LUNA PIENA IN ARIETE: SMETTIAMO DI FARCI LA GUERRA

Sapete chi è il nostro peggior nemico? Noi stessi!

Stamattina riflettevo su una cosa: tutti i comportamenti distruttivi che abbiamo, tutte le conseguenze delle decisioni prese con la nostra volontà, sono sempre e solo frutto di nostri comportamenti. Se voglio smettere di fumare, semplicemente smetto.  Se voglio andare in palestra, semplicemente ci vado. Se voglio visitare una città, prendo e parto. Punto. Abbiamo una grande capacità, quella di decidere la nostra vita, seguire una direzione, percorrere un cammino, e dipende solo dalle nostre decisioni. Questo vale nel bene e nel male: così come posso decidere di prendere decisioni funzionali, così posso anche scegliere di vivere su decisioni disfunzionali. A meno che siamo talmente vigliacchi che attendiamo che le decisioni e le scelte vengano fatte da altri. Ma attenzione, perché c’è un prezzo da pagare in questo senso: la frustrazione. Quel senso d’impotenza che non ci permette di avere stima di noi stessi, quel senso di debolezza che ci fa smettere di raggiungere i nostri obiettivi.

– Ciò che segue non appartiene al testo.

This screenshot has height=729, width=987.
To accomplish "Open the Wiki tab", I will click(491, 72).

Pensateci bene: se vogliamo fare una cosa la possiamo fare e basta: dobbiamo solo decidere come e quando. Ora io non mi sto riferendo a decisioni distruttive: chiaro che se una persona decide di uccidere un individuo o picchiare o dar fuoco ad un bosco, oppure drogarsi, queste sono decisioni da evitare. Mi riferisco alle scelte fatte seguendo il proprio cuore e che siano ecologiche, frutto di un amore verso tutto il creato, ed allo stesso tempo frutto dell’amore per se stessi.

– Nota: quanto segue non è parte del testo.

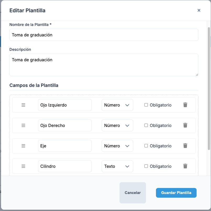
Task: Click the Nombre de la Plantilla input field
Action: point(104,35)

Ecco, la luna piena in ariete ci invita ad amarci un po’ di più, a decidere per il nostro bene, a seguire il cuore e le nostre passioni. Non c’è bisogno di fare la guerra per conquistare l’amore, c’è da rilassarsi e prendere decisioni sane e coerenti con la nostra vera natura. Compiere quel passo nella direzione del volerci bene, di rispettarci.

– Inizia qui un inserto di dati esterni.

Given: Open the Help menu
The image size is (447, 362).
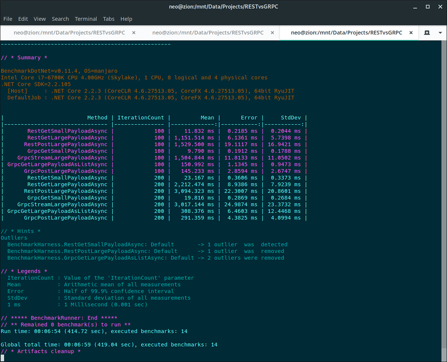Looking at the screenshot, I should [x=126, y=19].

Ritornate a se stessi, che bella cosa… pensate a quante guerre in meno, a quante diatribe scongiurate. Le guerre e le battaglie nascono perché siamo fuori di noi, andiamo verso l’esterno ma con la volontà di dominio. La società attuale ce l’ho chiede attraverso la competizione. Competere è il contrario dell’amore, e non è ecologico, ne biologico ma un fatto patologico. Ritornare a noi stessi ci aiuta a trovare la pace, una maggior comprensione di ciò che siamo e di ciò che sono gli altri. Nel momento in cui smettiamo di fare la guerra a noi stessi, quando cesseremo di raccontarci che siamo brutti, incapaci, non all’altezza, che non meritiamo, che è sempre colpa tua, che ha deciso lui o lei, che nessuno mi ama etc, beh quando la smetteremo e inizieremo a rispettarci e a vederci per ciò che siamo, allora vivremo in un mondo di pace. Possiamo solo iniziare da casa nostra, da come ci svegliamo la mattina: possiamo sempre scegliere, sempre! Con un sorriso? Con un ghigno? Con gratitudine? Con odio? Dipende da noi, abbiamo sempre una scelta davanti: potrebbe sembrare difficile, tuttavia difficile non significa impossibile. E ogni volta che decidiamo o ci accade qualcosa una separazione, un licenziamento, una corsa, un viaggio, un ritardo…. Ripetiamoci questo mantra: “potrebbe essere la cosa migliore chi mi sia mai capitata”. Buon Plenilunio.